▶ **COMPITI ASSEGNATI**:
- 1) Indica a quanti anni di reclusione è stato condannato in via definitiva Alberto Stasi secondo l'articolo sul caso di Garlasco.
- 2) Elenca tutte le persone che l'articolo sul caso di Garlasco nomina con nome e cognome.
- 3) Stabilisci se le seguenti affermazioni concordano con l'articolo sul caso di Garlasco, rispondendo sì o no e citando le parole decisive: (a) l'omicidio è avvenuto in via Pascoli a Garlasco; (b) la Cassazione si è discostata da quanto sostenuto dalla Corte d'appello di Brescia; (c) il ricorso è stato rigettato il 19 marzo.

▶ **TESTO DI PARTENZA**:

Cronache

Il dispenser, i capelli, la finestra: perché Stasi resta colpevole

Non ci sono "prove nuove" per riaprire il caso di Garlasco. La Cassazione ha rigettato la revisione presentata dagli avvocati di Alberto Stasi

Il dispenser, i capelli, la finestra: perché Stasi resta colpevole

Non ci sono "prove nuove" alla base dell'istanza di revisione presentata da Alberto Stasi, condannato in via definitiva a 16 anni di reclusione per l'omicidio della fidanzata Chiara Poggi, consumatosi nella villetta al civico 8 di via Pascoli, a Garlasco, il 13 agosto 2007. Così la Cassazione, condividendo quanto sostenuto dalla Corte d'appello di Brescia, spiega il motivo per cui lo scorso 19 marzo, ha rigettato il ricorso presentato da Laura Panciroli, legale del 34enne.

▶ **DATI ARCHIVIATI**:
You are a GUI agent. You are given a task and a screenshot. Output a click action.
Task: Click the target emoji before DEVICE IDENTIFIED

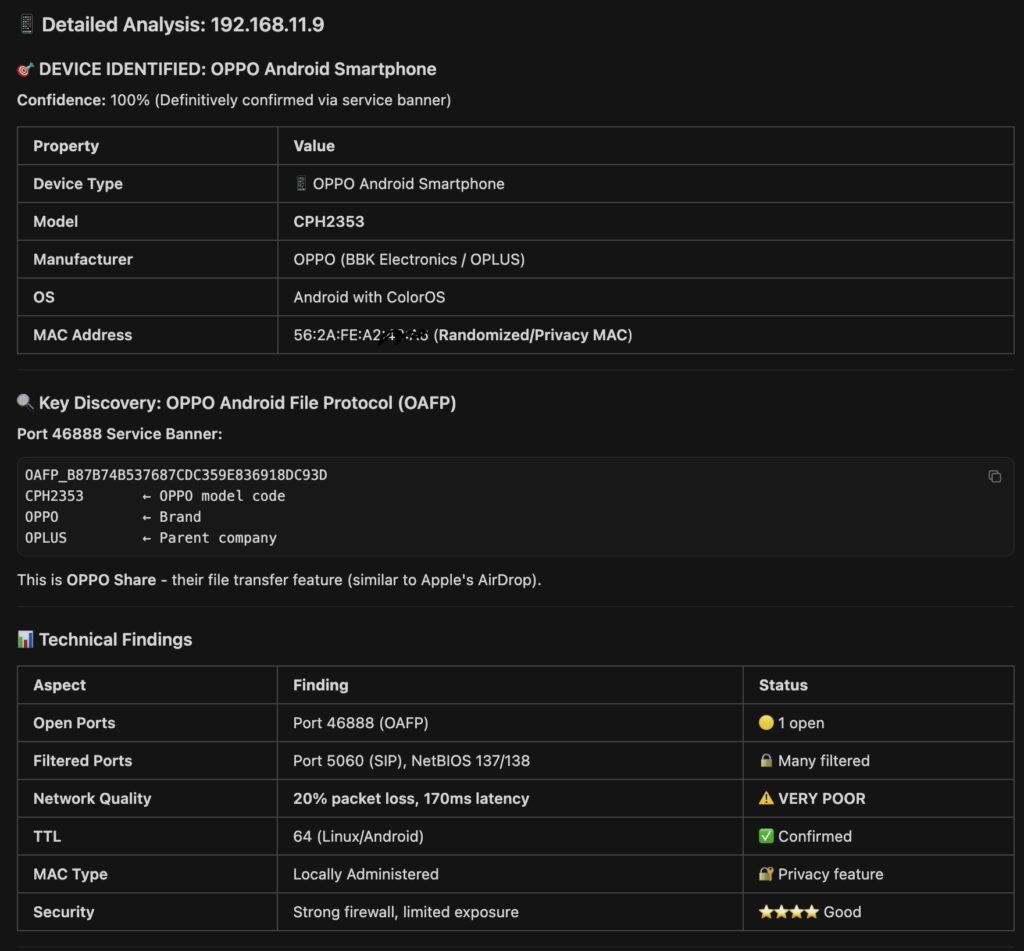[x=26, y=69]
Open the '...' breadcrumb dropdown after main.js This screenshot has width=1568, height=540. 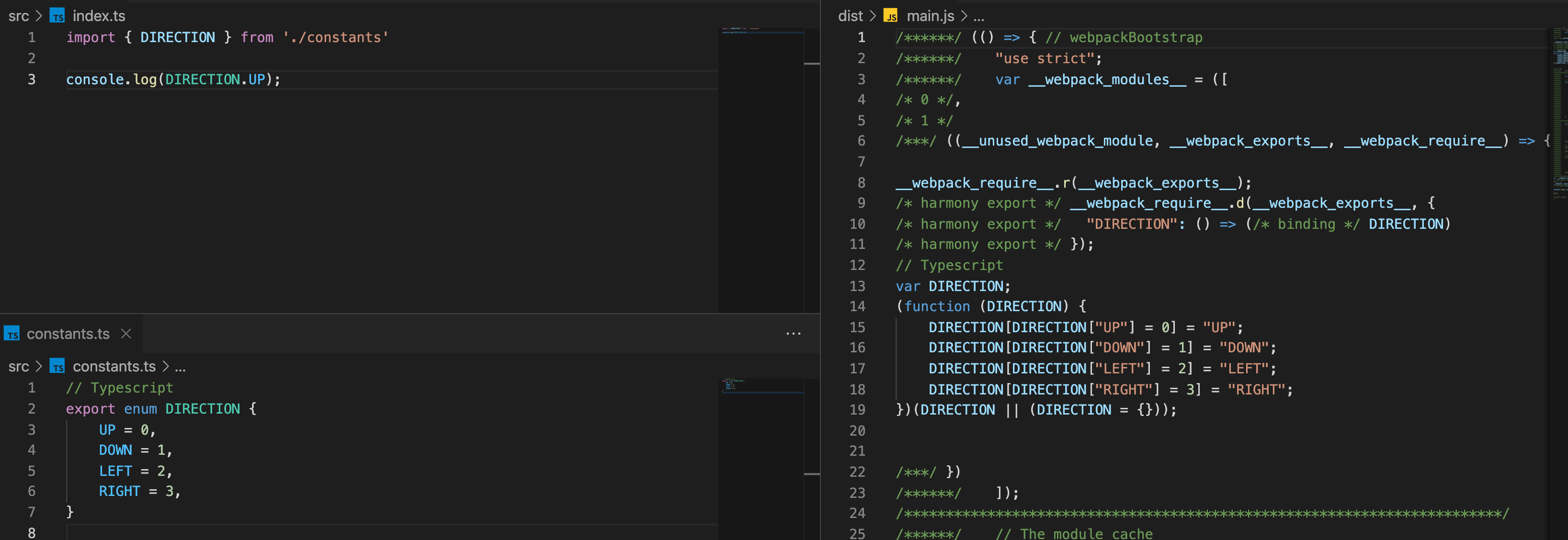coord(977,15)
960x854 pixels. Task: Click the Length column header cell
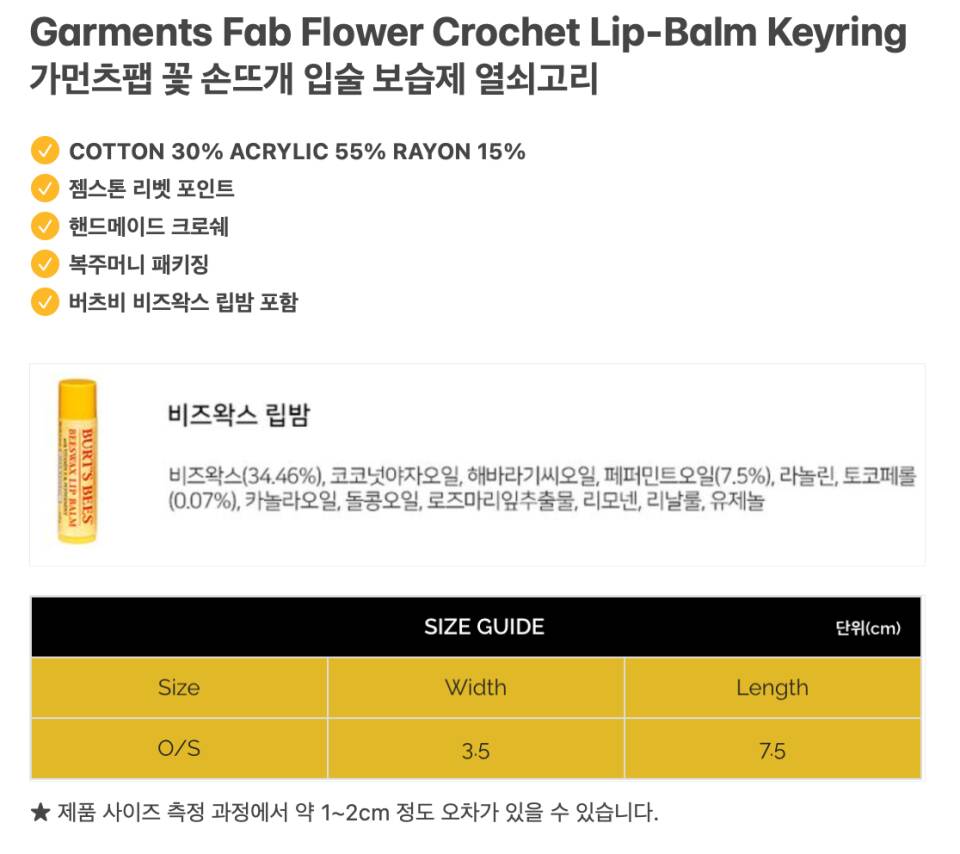(x=772, y=688)
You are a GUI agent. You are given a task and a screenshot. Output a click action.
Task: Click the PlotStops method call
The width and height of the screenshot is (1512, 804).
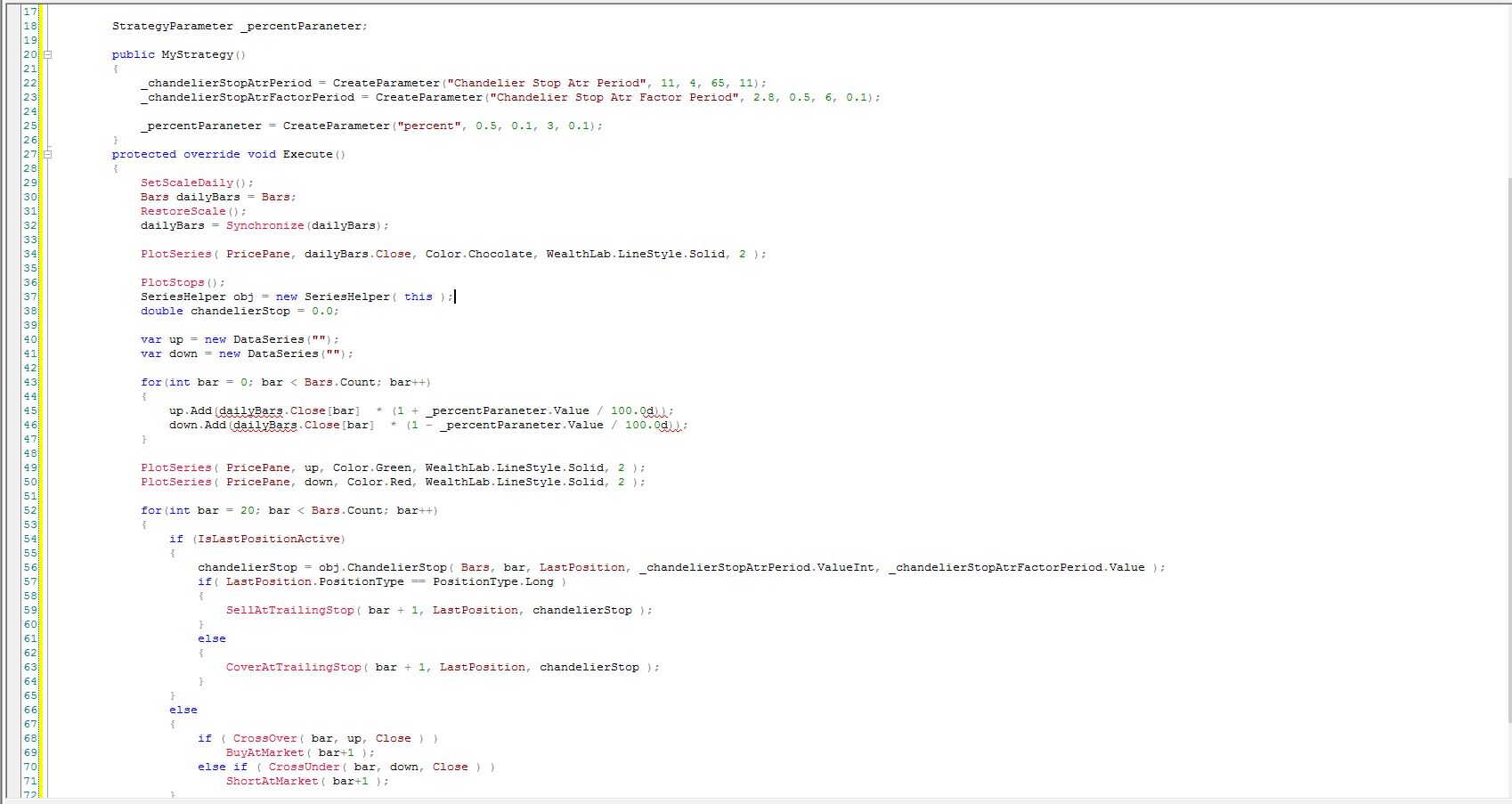click(172, 282)
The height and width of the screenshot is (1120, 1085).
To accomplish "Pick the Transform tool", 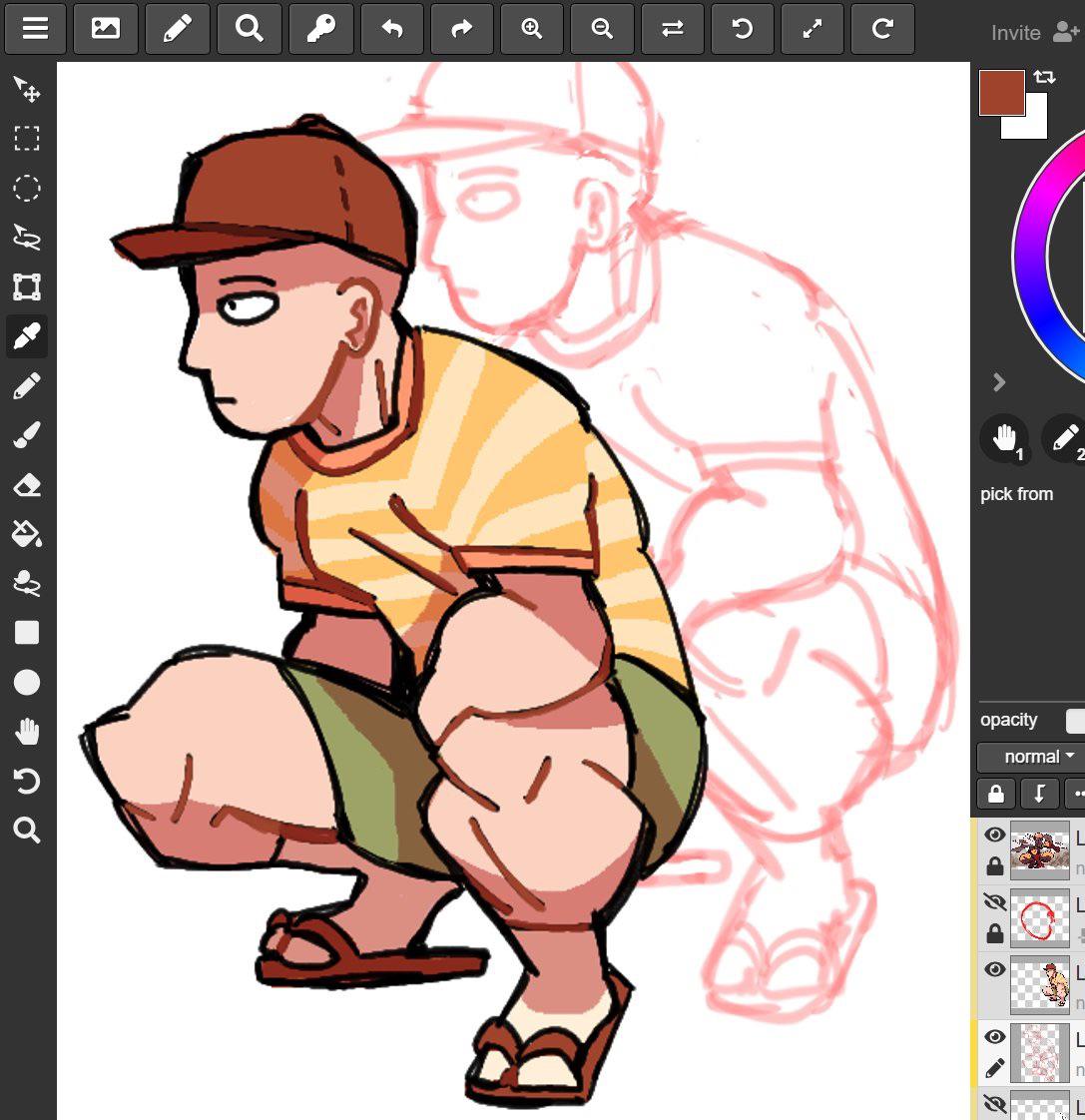I will pos(27,287).
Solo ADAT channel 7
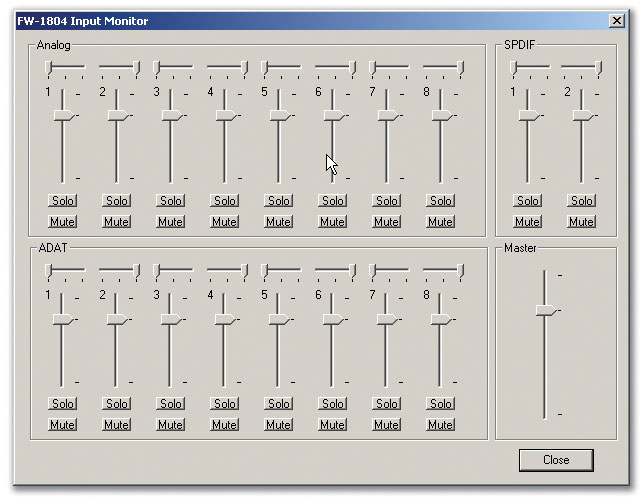Screen dimensions: 643x501 tap(387, 404)

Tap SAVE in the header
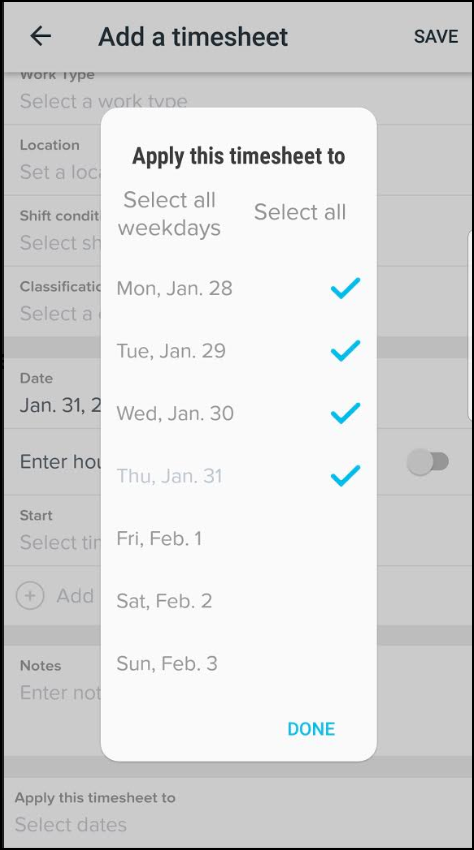point(436,36)
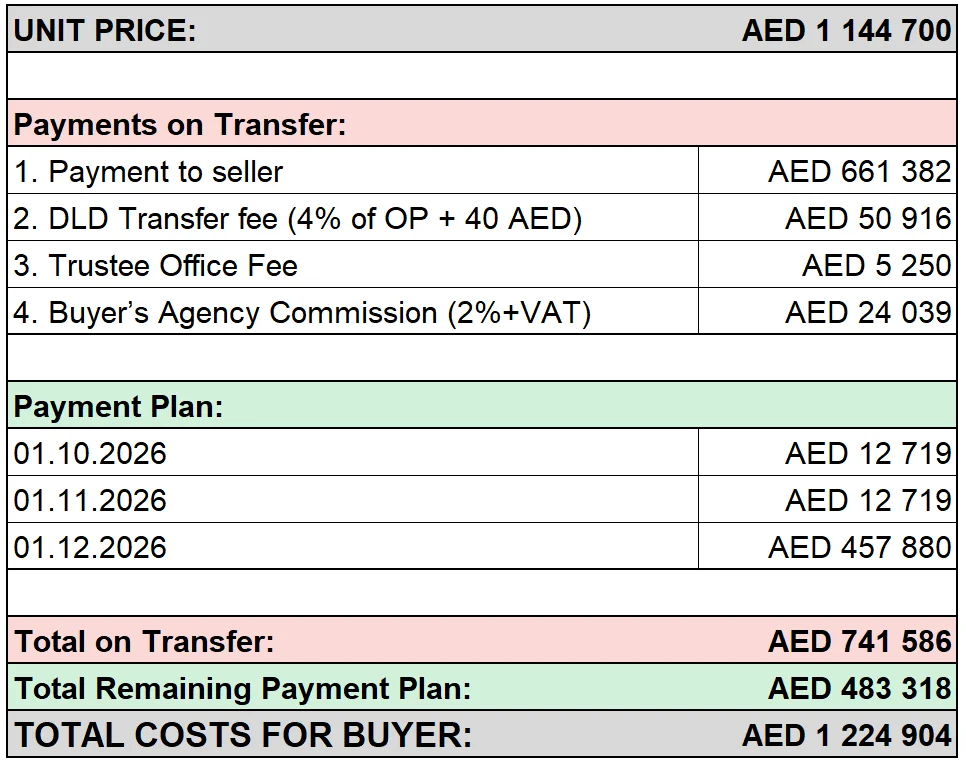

▶ **LE RISPOSTE**:
- 1) A 16 anni di reclusione.

- 2) Alberto Stasi, Chiara Poggi, Laura Panciroli.

- 3)
(a) Sì: "nella villetta al civico 8 di via Pascoli, a Garlasco".
(b) No: "condividendo quanto sostenuto dalla Corte d'appello di Brescia".
(c) Sì: "lo scorso 19 marzo, ha rigettato il ricorso".